KEN PIESSE loved the opportunity to once again witness a master at work, in South Africa’s 30-something paceman Vernon Philander:
Cricket is ever intriguing. It’s why we all love it so much. In the lead up to this latest Test stoush in South Africa, the form and fitness of the Protea quick men cornered the headlines. Would Dale Steyn play? Would Morne Morkel farewell internationals with a series win? Would Kagiso Rabada again dominate? And what about the new express Lungi Ngidi? Would he overshadow everyone else.
Somehow, we all under-played one of South Africa’s perennials, the 30-something medium pacer Vernon Philander who wheeled in from a short run-up and made the ball talk, capturing two big early wickets, the openers Cam Bancroft and David Warner.

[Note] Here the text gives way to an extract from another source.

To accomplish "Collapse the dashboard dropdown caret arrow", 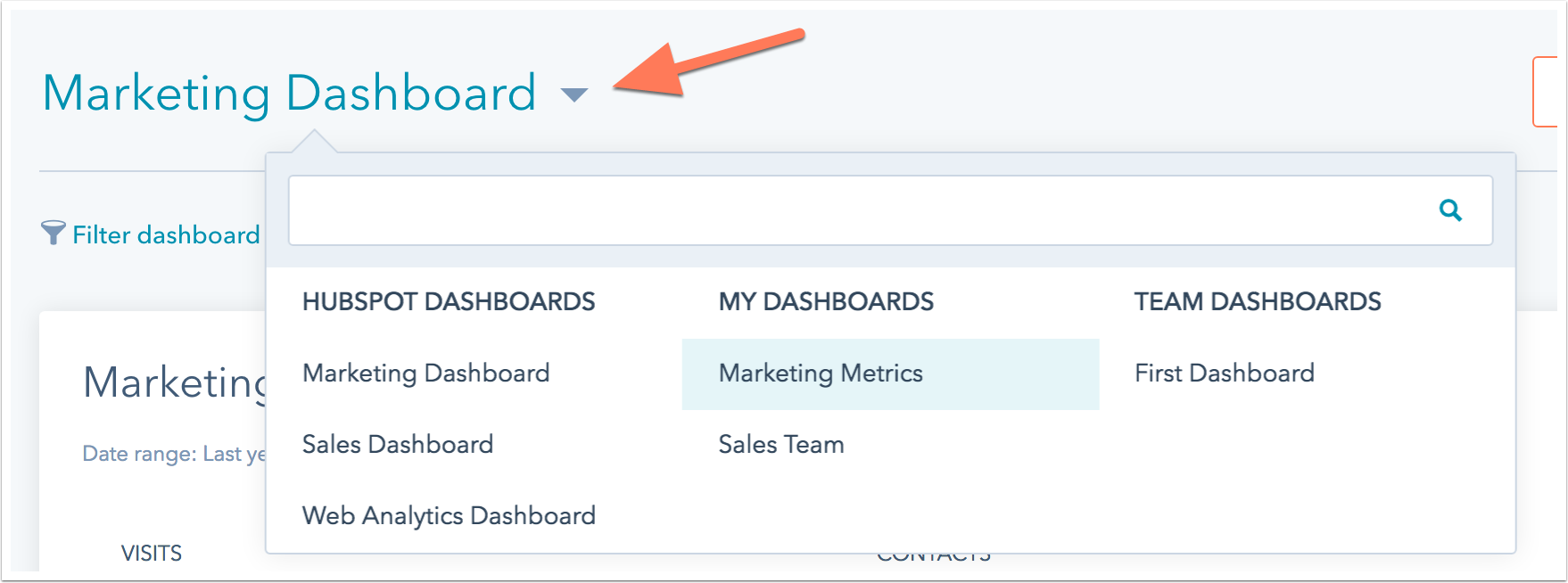I will coord(574,94).
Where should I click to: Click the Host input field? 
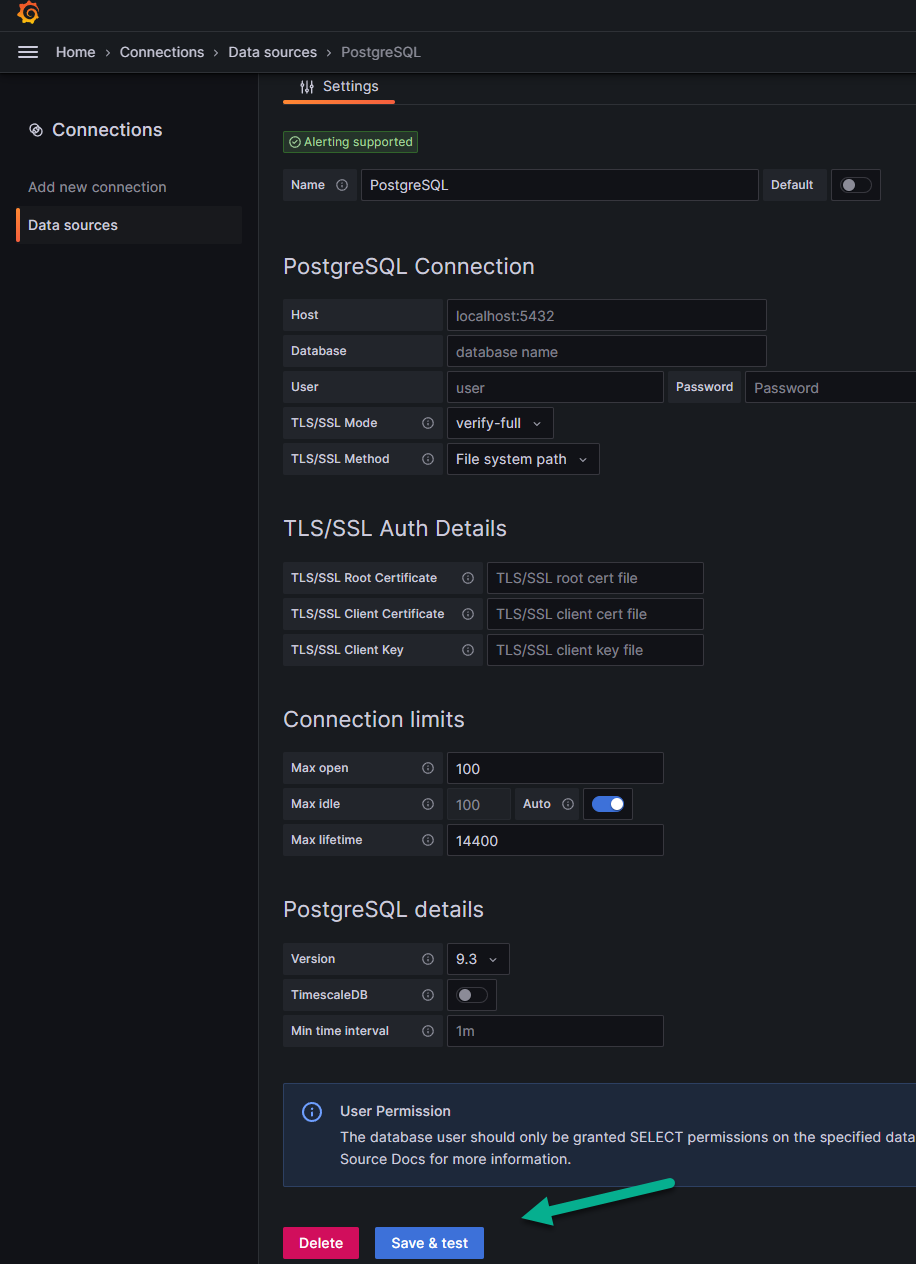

With the wicketkeeper standing up, Philander seemed to be bowling at gentle, comfortable speeds, yet he jagged the ball around menacingly and swung it just when everyone else was bowling gun-barrel straight.
His dismissal of an in-form Warner on the point of lunch was pivotal in South Africa staying in the game.
The toss was a crucial one for the Australians and so often they have dictated by setting a score.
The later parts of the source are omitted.